March 24 (Reuters) - European banking stocks fell sharply on Friday, with Deutsche Bank and UBS knocked by worries that actions by regulators and central banks have not yet contained the worst problems to face the sector since the 2008 global financial crisis.
Financial market stress indicators were also again flashing warning signs more widely, with the euro falling against the dollar and bond yields sinking.
Deutsche Bank (DBKGn.DE) shares fell for a third day, dropping more than 12% after a sharp jump in the cost of insuring its bonds against the risk of default.
Shares in Germany's largest bank have lost a fifth of their value so far this month and the cost of its 5-year credit default swaps (CDS) - a form of insurance for bondholders - jumped to a four-year high on Friday, based on data from S&P Market Intelligence.
"Deutsche Bank has been in the spotlight for a while now, in a similar way to how Credit Suisse had been," said Stuart Cole, head macro economist at Equiti Capital.
"It has gone through various restructurings and changes of leadership in attempts to get it back on a solid footing but so far none of these efforts appear to have really worked."
Deutsche Bank declined to comment.
The pain was spread across the sector, with the index of top European banks (.SX7P) falling 5.1% and British banks (.FTNMX301010) losing 4%, down for a third straight session.
"We are still on edge waiting for another domino to fall, and Deutsche is clearly the next one on everyone's minds (fairly or unfairly), said Chris Beauchamp, chief market analyst at IG.
The fresh falls in Europe came as investors were looking to see how far U.S. authorities would go to shore up the banking sector, particularly fragile regional lenders.
U.S. Treasury Secretary Janet Yellen told lawmakers on Thursday that bank regulators and the Treasury were prepared to make comprehensive deposit guarantees at other banks, as they did at failed Silicon Valley Bank (SVB) and Signature Bank (SBNY.O).
Shares of major U.S. banks JPMorgan Chase & Co (JPM.N), Wells Fargo (WFC.N) and Bank of America (BAC.N) fell more than 2% in premarket trade on Friday.
Regional lenders, the focus of the strongest investor concerns, also declined, with First Republic Bank (FRC.N), PacWest Bancorp (PACW.O), Western Alliance Bancorp (WAL.N) and Truist Financial Corp (TFC.N) falling between 2% and 5%.
"Underlying sentiment is still cautious and in this environment no one wants to go into the weekend risk-on," said Nordea chief analyst Jan von Gerich.
UBS CHALLENGES
The global banking sector has been rocked since the sudden collapse this month of SVB and Signature Bank.
Policymakers have stressed the turmoil is different from the global financial crisis 15 years ago, saying banks are better capitalised and funds more easily available.
But the worries spread quickly, and on Sunday UBS (UBSG.S) was rushed into taking over Swiss rival Credit Suisse (CSGN.S) after it lost the confidence of investors.
Swiss authorities and UBS are racing to close the takeover within as little as a month, according to two sources with knowledge of the plans.
Separate sources told Reuters that UBS has promised retention packages to Credit Suisse wealth management staff in Asia to stem a talent exodus.
Brokerage group Jefferies cut its recommendation on UBS stock to "hold" from "buy", saying the acquisition of its former rival would change an equity story based on a lower risk profile, organic growth and high capital returns.
"All these elements, which is what UBS shareholders bought into, are gone, likely for years," it said.
UBS shares were down 7% on Friday and its five-year CDS shot up 14 basis points.
AT1 BONDS
The rescue of Credit Suisse has also ignited broader worries about investors' exposure to a fragile banking sector.
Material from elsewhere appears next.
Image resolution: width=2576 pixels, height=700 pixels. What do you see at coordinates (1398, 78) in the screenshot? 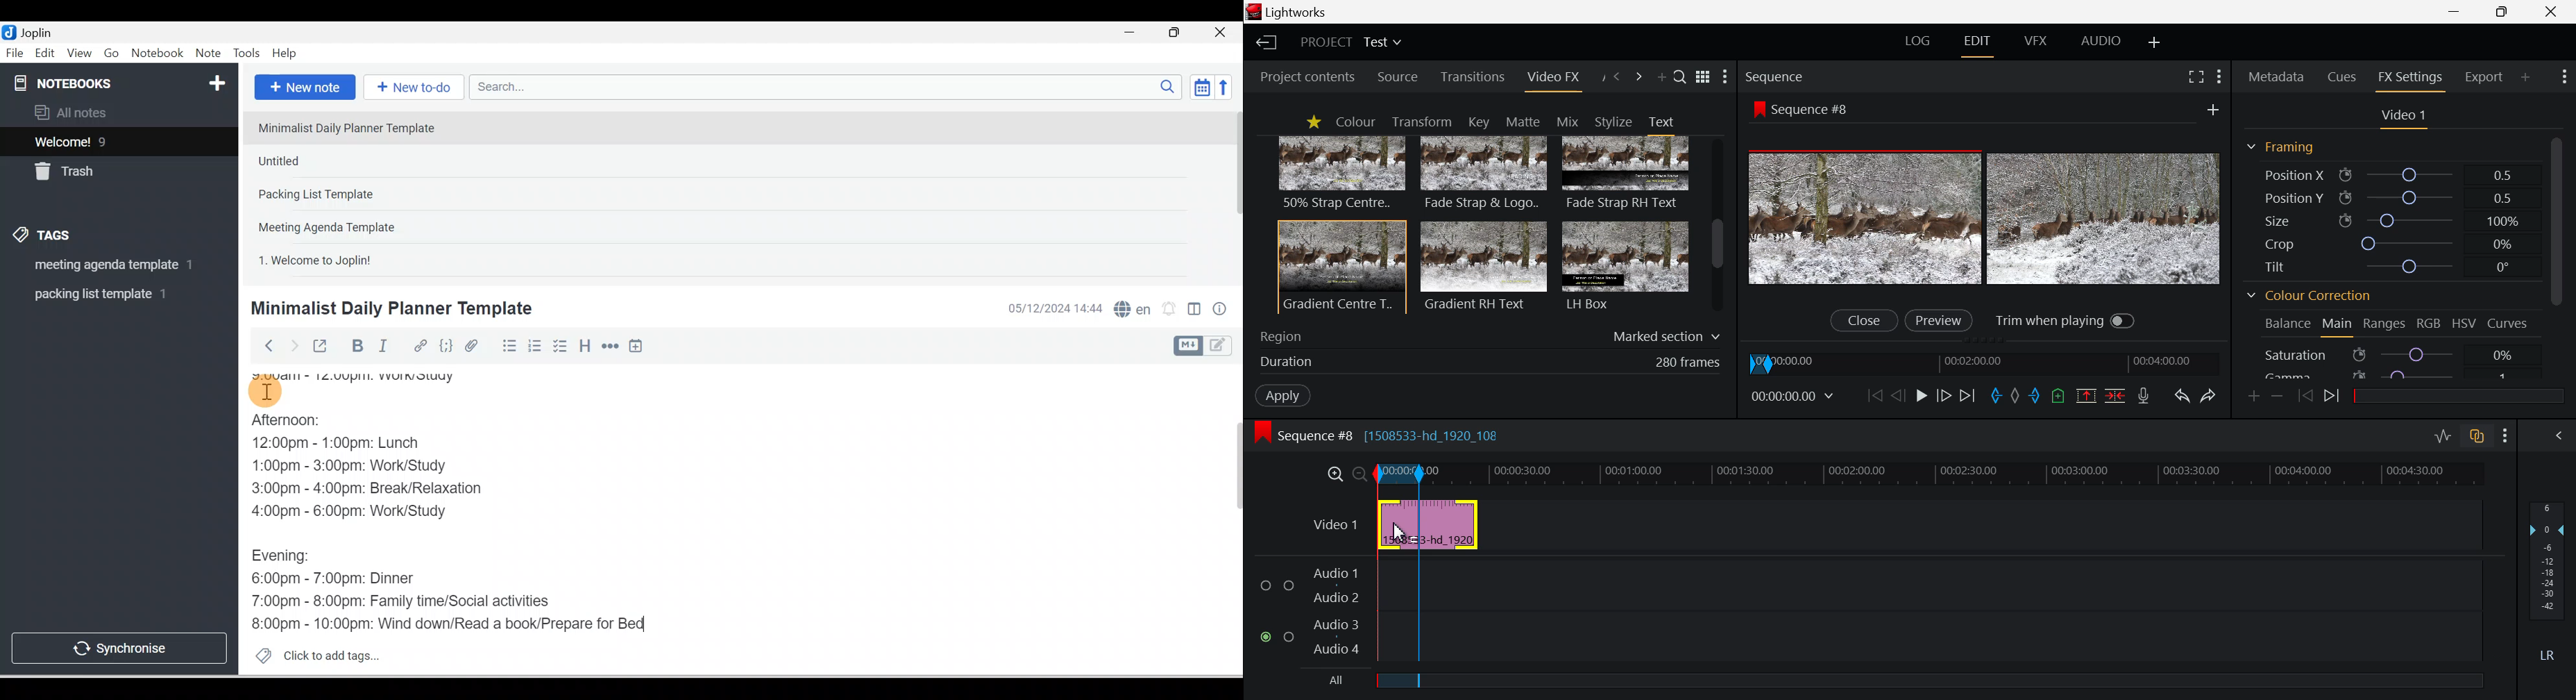
I see `Source` at bounding box center [1398, 78].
The decision to prioritise shareholders over Additional Tier 1 (AT1) bondholders rattled the $275 billion AT1 bond market.
These convertible bonds were designed to be invoked during rescues to prevent the costs of bailouts falling onto taxpayers.
As part of the deal with UBS, the Swiss regulator determined that Credit Suisse's AT1 bonds with a notional value of $17 billion would be wiped out, stunning global credit markets.
European banks' AT1 debt came under fresh selling pressure on Friday, with Deutsche Bank and UBS AT1s down around four and two cents in price, respectively, according to Tradeweb data.
Standard Chartered (STAN.L) Chief Executive Bill Winters said on Friday the wipeout of Credit Suisse bondholders had "profound" implications for global bank regulations.
"I think it had very profound implications for the regulation of banks, and for the way that banks manage themselves," Winters told a financial forum in Hong Kong.
He also said the U.S. Federal Reserve's move to guarantee non-insured deposits was a "moral hazard".
U.S. authorities had invoked "systemic risk exceptions" after the failures of SVB and Signature Bank that allowed them to protect uninsured deposits, including those of wealthy technology executives and cryptocurrency investors.